January 14, 2010
Judge Cites Discrimination in N.Y. Fire Dept.
By AL BAKER
A federal judge ruled on Wednesday that New York City intentionally discriminated against black applicants to the Fire Department by continuing to use an exam that it had been told put them at a disadvantage.
It was not a “one-time mistake or the product of benign neglect,” wrote the judge, Nicholas G. Garaufis of Federal District Court in Brooklyn. “It was a part of a pattern, practice and policy of intentional discrimination against black applicants that has deep historical antecedents and uniquely disabling effects.” A remedy will be decided on later.
In his decision, the judge highlighted how “black and other minority firefighters have been severely underrepresented,” characterizing that as a “persistent stain on the Fire Department’s record.”
City officials said that they intended to appeal the decision, but could not do so until the judge had determined what damages the city might face.
Legal experts, as well as lawyers for the plaintiffs and city officials, said the decision was the first in recent memory in which a court had found that the city had intentionally discriminated against a large group of people — racial minorities or women, for instance — in the workplace.
“I can’t recall there ever being a finding of intentional racial discrimination in a pattern-and-practice case against the city,” said Elise C. Boddie, a professor of constitutional law at New York Law School who formerly litigated employment discrimination cases. “I would say this is pretty big.”
In July, Judge Garaufis — acting on a claim being pushed by the United States Justice Department — ruled that the Fire Department used a test in 1999 and 2002 that had a discriminatory effect on black applicants.
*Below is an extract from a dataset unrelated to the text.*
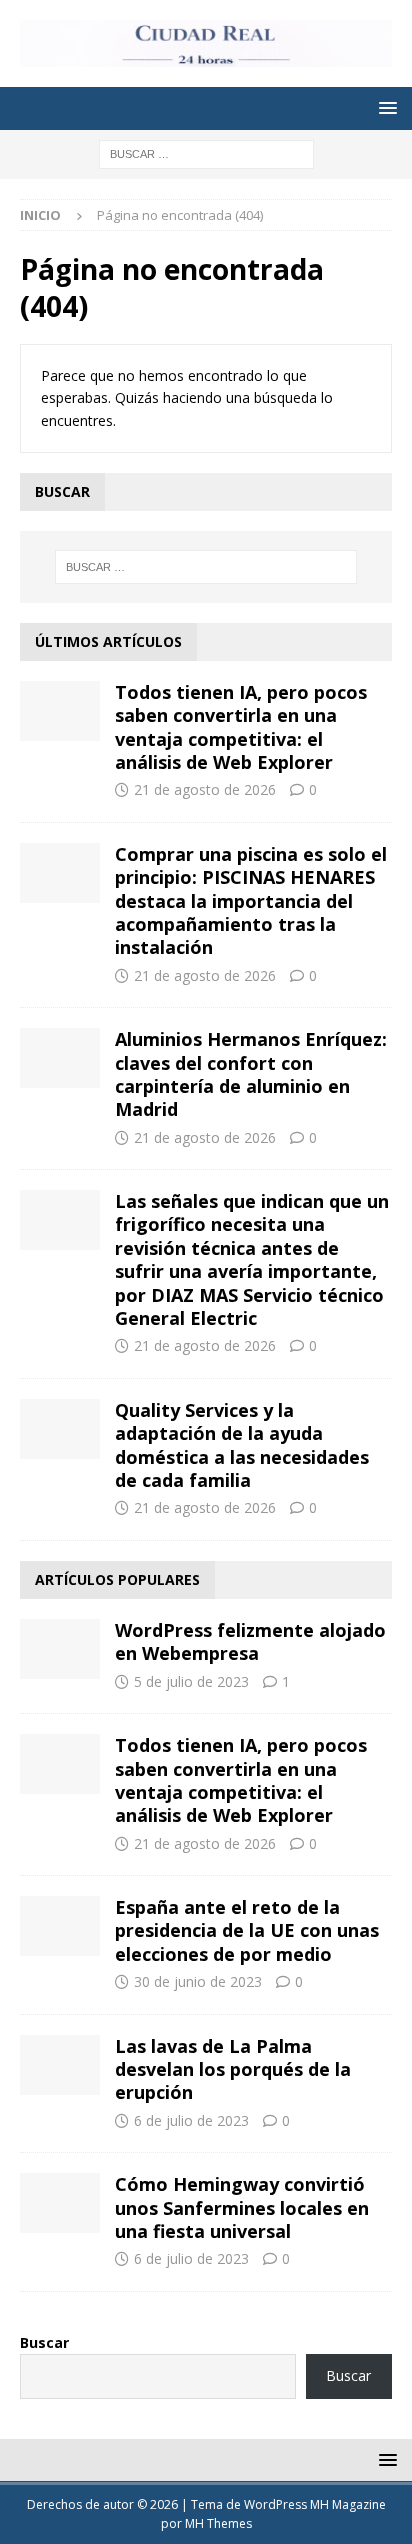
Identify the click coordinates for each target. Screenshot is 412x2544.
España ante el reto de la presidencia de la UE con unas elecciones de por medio (247, 1930)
In his ruling on Wednesday, the judge found that the city intentionally discriminated against blacks in using those tests and in ignoring calls over the years to change the testing procedure. The suit was brought by three people who took the test and by the Vulcan Society, a fraternal organization of black city firefighters.
At the heart of the case is the Fire Department’s persistent underrepresentation of minorities and the continued use, between 1999 and 2007, of the entrance exams. In 2007, there were 303 black firefighters, accounting for 3.4 percent of the department’s ranks; black residents make up 25.6 percent of the city’s population.
The judge noted that while the city’s other uniformed services “have made rapid progress integrating black members into their ranks, the Fire Department has stagnated and at times retrogressed.”
Judge Garaufis stopped short of finding that Mayor Michael R. Bloomberg and the former fire commissioner, Nicholas Scoppetta, had also intentionally discriminated against black applicants. But the judge wrote that he found strong evidence to suggest that they were made aware numerous times that the Fire Department’s entrance exams were discriminatory, yet failed to take sufficient remedial action.
The mayor testified at a deposition in August that he did not recall receiving a report more than six years ago warning him about sharp differences in the pass rates between white and minority candidates for firefighter jobs, lawyers said.
The judge “let the mayor and the commissioner off the hook on the basis of a doctrine known as qualified immunity,” said Richard A. Levy, a lawyer for the plaintiffs. He said that doctrine exempts public officials from lawsuits that are based on their discretionary decisions.
The chief of the labor and employment law division of the city’s Law Department said in a written statement that she was “pleased” that the court dismissed claims against Mr. Bloomberg and Mr. Scoppetta, but disagreed with the overall finding of intentional discrimination.
“It is the city’s view that there is simply no evidence that the city ever intended to discriminate against black applicants,” the lawyer, Georgia Pestana, said.
Anjana Samant, a lawyer for the Center for Constitutional Rights, which was part of the team that represented the plaintiffs, said that the class of people involved has been defined as those who were disqualified from becoming firefighters by virtue of the tests. The pool of potential claimants, she said, could reach the hundreds.
Ms. Samant said the remedies could include payment of lost salary for those denied jobs, as well as new city hiring policies.
Some city officials said they found the decision unexpected and deeply perplexing, in part because the judge ruled on plaintiffs’ motions for summary judgment and the city’s motion to dismiss the case without a trial.
Mr. Levy agreed it was unusual to get a ruling based solely on documentary evidence and depositions, but he said “the evidence of a decades-long pattern of discriminating against black and Latino firefighter applicants was overwhelming.”
Ms. Boddie, the New York Law School professor, said such rulings against government entities were rare around the nation, adding, “To the extent there is a finding of liability, it is usually on disparate-impact grounds, not based on racially discriminatory intent.”
Paul Washington, 48, a firefighter in Brooklyn and a former Vulcan Society president, said that the ruling validated “what we’ve been saying for the longest time, and which I’ve been saying since 1999 — that the Fire Department discriminates, intentionally, and they just continue to do it.”
He said he believed that over the department’s 145-year history, there were probably “thousands of thousands of black men and women who should have had this job and didn’t get it.”
Toby Lyles and Michael S. Schmidt contributed reporting.